A Triumphant, but Quiet, Return
This article is from the archive of The New York Sun before the launch of its new website in 2022. The Sun has neither altered nor updated such articles but will seek to correct any errors, mis-categorizations or other problems introduced during transfer.

Vashti Bunyan’s new album, “Lookaftering” (DiCristina), confirms a talent that has steadily gained momentum since re-entering music in 2000.The British singer-songwriter has haunted folk music with “Just Another Diamond Day,” an airy, almost whispery album of late-1960s folk rock, an album as interesting for the story behind it as for its songs. And while it’s near impossible to match legends 35 years into the myth-making, “Lookaftering” presents a mature take on what Bunyan did so singularly the first time out – an unusual, unmistakable voice, melodies that sound as finely spun as a spider’s web, and an undeniable grounding in mundane life.
Bunyan’s 1970 debut, “Just Another Diamond Day,” became a precious stone shortly after its release – an obscure recording that accrued cult and purist devotion via its rarity. A vocalist discovered by the Rolling Stones’ manager-producer Andrew Loog Oldham, Bunyan recorded the album under the watchful ear of British folk producer Joe Boyd, who captured the delicate finery of Nick Drake’s “Five Leaves Left” and “Bryter Layter.” Backed by the Incredible String Band fiddler Robin Williamson and Fairport Convention guitarist banjoist Simon Niccol and guitarist mandolin player Dave Swarbrick, “Just Another Diamond Day” differed from the fertile crop of British folk at the time for its apparent lack of ambition. The percussion-less album features lithe string arrangements, but simplicity is its defining character, every sound and strum a mere backdrop for Banyun’s earthy, idyllic lyrics.
The songs themselves were inspired by a nearly two-year horse-and-buggy journey Bunyan and her boyfriend took from London to a Scottish island owned by Donovan in the Outer Hebrides, to join other artists in forming a new society. The group disintegrated before they arrived, but Bunyan returned to London with an album of songs, which are filled with stories about plowing the land, grains of wheat, sacks of seed, lily ponds, and glow worms. She sings these lines in a high, breathy soprano like a voice plucked from an Orthodox church choir.
“Just Another Diamond Day” was flatly ignored upon its release, and faced with the prospect of staying in London to promote an album already dismissed or retiring to Ireland to raise her family, she opted for the latter. And she might still be there, unknown and unsung, had her debut not percolated through the sort of collector circles that nurtured its fable-like creation.
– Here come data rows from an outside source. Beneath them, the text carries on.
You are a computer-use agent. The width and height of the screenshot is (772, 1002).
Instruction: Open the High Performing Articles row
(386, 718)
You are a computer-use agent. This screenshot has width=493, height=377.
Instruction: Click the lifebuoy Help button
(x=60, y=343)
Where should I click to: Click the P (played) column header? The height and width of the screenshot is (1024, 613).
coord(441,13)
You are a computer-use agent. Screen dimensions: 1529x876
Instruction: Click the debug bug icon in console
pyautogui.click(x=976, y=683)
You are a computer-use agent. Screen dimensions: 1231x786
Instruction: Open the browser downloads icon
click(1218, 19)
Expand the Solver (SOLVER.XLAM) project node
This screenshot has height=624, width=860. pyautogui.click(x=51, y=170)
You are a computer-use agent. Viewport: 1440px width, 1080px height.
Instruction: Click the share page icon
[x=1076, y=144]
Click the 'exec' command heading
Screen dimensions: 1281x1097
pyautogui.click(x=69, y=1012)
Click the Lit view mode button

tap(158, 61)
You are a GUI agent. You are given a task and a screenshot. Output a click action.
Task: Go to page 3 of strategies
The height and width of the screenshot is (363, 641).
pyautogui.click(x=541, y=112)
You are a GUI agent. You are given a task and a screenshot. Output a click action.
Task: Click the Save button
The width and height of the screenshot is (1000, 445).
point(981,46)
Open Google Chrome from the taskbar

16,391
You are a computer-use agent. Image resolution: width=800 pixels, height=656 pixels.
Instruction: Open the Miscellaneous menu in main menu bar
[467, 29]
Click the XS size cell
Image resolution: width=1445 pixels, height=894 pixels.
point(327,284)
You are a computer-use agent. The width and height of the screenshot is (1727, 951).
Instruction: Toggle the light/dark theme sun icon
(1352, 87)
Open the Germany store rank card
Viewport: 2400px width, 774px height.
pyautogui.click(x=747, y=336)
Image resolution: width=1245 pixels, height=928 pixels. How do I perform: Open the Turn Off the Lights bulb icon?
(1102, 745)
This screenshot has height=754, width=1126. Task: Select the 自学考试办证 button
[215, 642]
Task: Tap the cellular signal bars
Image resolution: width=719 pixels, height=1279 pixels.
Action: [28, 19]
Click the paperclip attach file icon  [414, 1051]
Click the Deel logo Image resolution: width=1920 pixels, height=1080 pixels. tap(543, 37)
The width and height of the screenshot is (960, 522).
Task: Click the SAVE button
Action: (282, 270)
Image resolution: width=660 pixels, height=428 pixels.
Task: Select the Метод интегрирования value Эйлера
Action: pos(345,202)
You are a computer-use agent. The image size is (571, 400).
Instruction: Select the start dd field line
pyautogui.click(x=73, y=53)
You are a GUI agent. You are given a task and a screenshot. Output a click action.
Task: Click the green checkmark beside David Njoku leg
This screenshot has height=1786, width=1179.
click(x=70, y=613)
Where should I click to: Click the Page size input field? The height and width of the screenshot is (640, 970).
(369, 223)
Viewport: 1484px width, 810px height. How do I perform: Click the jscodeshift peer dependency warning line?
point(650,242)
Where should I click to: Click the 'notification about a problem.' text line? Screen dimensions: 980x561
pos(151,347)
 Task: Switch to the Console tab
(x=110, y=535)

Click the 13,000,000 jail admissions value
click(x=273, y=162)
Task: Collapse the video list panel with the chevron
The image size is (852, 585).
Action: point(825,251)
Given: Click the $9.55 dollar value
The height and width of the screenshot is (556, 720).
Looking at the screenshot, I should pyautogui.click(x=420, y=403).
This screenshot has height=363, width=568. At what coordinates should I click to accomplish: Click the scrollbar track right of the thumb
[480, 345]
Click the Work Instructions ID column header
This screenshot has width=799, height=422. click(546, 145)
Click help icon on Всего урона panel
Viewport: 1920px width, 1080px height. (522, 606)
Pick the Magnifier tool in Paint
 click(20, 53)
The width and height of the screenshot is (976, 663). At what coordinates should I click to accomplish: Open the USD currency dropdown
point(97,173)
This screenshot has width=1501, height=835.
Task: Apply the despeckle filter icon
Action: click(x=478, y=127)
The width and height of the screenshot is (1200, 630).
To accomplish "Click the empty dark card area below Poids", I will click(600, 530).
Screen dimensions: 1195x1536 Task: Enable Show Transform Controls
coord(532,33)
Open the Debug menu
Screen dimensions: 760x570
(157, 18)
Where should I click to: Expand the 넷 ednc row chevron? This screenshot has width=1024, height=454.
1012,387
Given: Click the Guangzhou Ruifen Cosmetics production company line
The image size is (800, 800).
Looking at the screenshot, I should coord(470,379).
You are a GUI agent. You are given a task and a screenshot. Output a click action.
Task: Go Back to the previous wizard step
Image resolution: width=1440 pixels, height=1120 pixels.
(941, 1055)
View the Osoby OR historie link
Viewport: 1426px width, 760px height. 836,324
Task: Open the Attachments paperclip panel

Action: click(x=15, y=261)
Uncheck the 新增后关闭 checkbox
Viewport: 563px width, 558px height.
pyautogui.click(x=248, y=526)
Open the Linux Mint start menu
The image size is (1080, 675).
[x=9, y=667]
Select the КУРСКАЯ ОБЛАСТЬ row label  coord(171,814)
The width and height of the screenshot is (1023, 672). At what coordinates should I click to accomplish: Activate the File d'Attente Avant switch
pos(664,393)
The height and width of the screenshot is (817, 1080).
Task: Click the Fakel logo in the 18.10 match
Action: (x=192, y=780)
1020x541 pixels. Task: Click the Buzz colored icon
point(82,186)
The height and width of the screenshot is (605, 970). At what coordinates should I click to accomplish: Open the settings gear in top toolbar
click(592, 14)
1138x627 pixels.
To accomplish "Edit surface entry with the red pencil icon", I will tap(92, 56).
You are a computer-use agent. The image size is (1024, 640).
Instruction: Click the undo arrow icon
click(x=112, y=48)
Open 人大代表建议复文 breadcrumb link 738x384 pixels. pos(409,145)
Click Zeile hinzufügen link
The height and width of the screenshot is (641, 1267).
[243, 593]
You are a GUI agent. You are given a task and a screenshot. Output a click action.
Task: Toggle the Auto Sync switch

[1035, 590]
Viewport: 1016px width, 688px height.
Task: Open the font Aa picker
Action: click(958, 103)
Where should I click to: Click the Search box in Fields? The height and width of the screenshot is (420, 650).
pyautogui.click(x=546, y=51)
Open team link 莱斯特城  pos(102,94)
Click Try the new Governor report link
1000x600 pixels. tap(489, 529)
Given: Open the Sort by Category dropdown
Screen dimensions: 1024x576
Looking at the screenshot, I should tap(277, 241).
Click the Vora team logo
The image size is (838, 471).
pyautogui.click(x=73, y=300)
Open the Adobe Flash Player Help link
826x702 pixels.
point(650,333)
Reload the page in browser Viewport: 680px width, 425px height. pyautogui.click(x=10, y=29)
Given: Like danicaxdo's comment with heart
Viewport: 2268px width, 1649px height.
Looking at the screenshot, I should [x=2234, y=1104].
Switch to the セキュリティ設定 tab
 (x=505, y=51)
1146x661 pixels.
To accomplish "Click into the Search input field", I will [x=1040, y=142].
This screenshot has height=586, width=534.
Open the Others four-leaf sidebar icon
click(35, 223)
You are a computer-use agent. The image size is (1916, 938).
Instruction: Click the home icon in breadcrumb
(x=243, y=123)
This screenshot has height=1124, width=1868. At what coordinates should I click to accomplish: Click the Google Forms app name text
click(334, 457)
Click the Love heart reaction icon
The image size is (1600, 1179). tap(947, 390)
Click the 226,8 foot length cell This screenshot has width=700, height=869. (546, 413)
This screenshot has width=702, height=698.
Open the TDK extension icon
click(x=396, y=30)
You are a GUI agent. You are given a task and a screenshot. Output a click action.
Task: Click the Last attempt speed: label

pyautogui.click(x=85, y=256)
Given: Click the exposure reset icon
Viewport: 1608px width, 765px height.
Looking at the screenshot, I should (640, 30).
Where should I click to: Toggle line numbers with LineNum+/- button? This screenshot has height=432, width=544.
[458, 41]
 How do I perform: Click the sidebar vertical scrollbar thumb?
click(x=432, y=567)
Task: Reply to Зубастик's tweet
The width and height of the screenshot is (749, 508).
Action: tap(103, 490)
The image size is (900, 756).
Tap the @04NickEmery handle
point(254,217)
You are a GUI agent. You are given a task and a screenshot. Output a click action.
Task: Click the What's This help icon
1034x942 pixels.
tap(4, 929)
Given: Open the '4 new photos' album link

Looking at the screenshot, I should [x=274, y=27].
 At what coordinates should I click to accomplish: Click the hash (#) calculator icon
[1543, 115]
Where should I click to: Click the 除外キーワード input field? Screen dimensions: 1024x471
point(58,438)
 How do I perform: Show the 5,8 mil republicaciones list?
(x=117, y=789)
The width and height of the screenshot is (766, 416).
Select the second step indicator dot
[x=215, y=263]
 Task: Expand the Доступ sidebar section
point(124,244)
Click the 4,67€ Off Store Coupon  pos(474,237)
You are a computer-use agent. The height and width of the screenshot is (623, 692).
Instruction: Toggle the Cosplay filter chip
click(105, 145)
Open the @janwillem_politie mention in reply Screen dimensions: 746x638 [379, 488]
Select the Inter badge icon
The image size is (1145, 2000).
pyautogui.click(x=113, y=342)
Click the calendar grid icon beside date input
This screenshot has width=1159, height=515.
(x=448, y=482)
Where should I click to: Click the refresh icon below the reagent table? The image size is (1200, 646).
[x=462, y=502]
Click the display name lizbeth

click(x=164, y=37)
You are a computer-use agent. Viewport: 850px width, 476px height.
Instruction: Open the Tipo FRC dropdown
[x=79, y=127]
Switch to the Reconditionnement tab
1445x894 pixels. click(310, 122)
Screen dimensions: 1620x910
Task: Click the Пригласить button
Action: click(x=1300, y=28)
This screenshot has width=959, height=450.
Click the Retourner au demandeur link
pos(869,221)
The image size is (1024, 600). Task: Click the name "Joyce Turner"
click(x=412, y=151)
By the time of its 2000 reissue in Britain (it was reissued on CD last year in the U.S.),”Just Another Diamond Day” and Bunyan were heralded signposts for a new generation of folk singer-songwriters, including the winsome, harp-playing Joanna Newsom (whose idiosyncratic voice and puffy-sticker song stories sound personally indebted to Bunyan), the constantly morphing Animal Collective (which recorded a four-song EP with Bunyan earlier this year), and piedpiper Devendra Banhart.
Both Newsom and Banhart appear on the new “Lookaftering,” but the songs, mood, and vibe are vintage Bunyan – intimate and almost naively bucolic yet laced with a sliver of the odd that lends everything an otherworldly patina. Her voice has aged, but isn’t distorted by the years; it’s still supple enough to convey an almost childlike wonder as it encounters the natural world, and her songs still feel stitched directly from the fabric of her life. “Days going by in clouds of flour and white washing / life getting lost in a world without end,” she sings on the domestic snapshot “Wayward.” Maternal impulses inform the opening cadenza of “Lately” as Bunyan’s plaintive voice chimes, “Never was much given to prayer / but lately I’m pleading with the air / to keep you safe from harm my dears.”
An unseen sadness stalks Bunyan in the background of “Lookaftering.” “Hidden in your every move / are the words that you will never say,” she sings in “Hidden,” which starts off finding love in the unspoken moments of everyday life but ends wondering if one day she’ll learn that this man is nothing like what she had thought. In “Brother” a visit to an old home reveals that nothing’s changed, save “the only thing I see is you’re / not here now.” And in the heart-wrenching “Feet of Clay,” Bunyan smilingly asks a lover “not to waste your life on me” as if from the grave. These subtle details give “Lookaftering” a sense of mortality that contemporary folk rarely confronts, creating an emotional heaviness out of gossamer melodies. And with it, Bunyan has created an album that doesn’t live up to her storied debut but transcends it.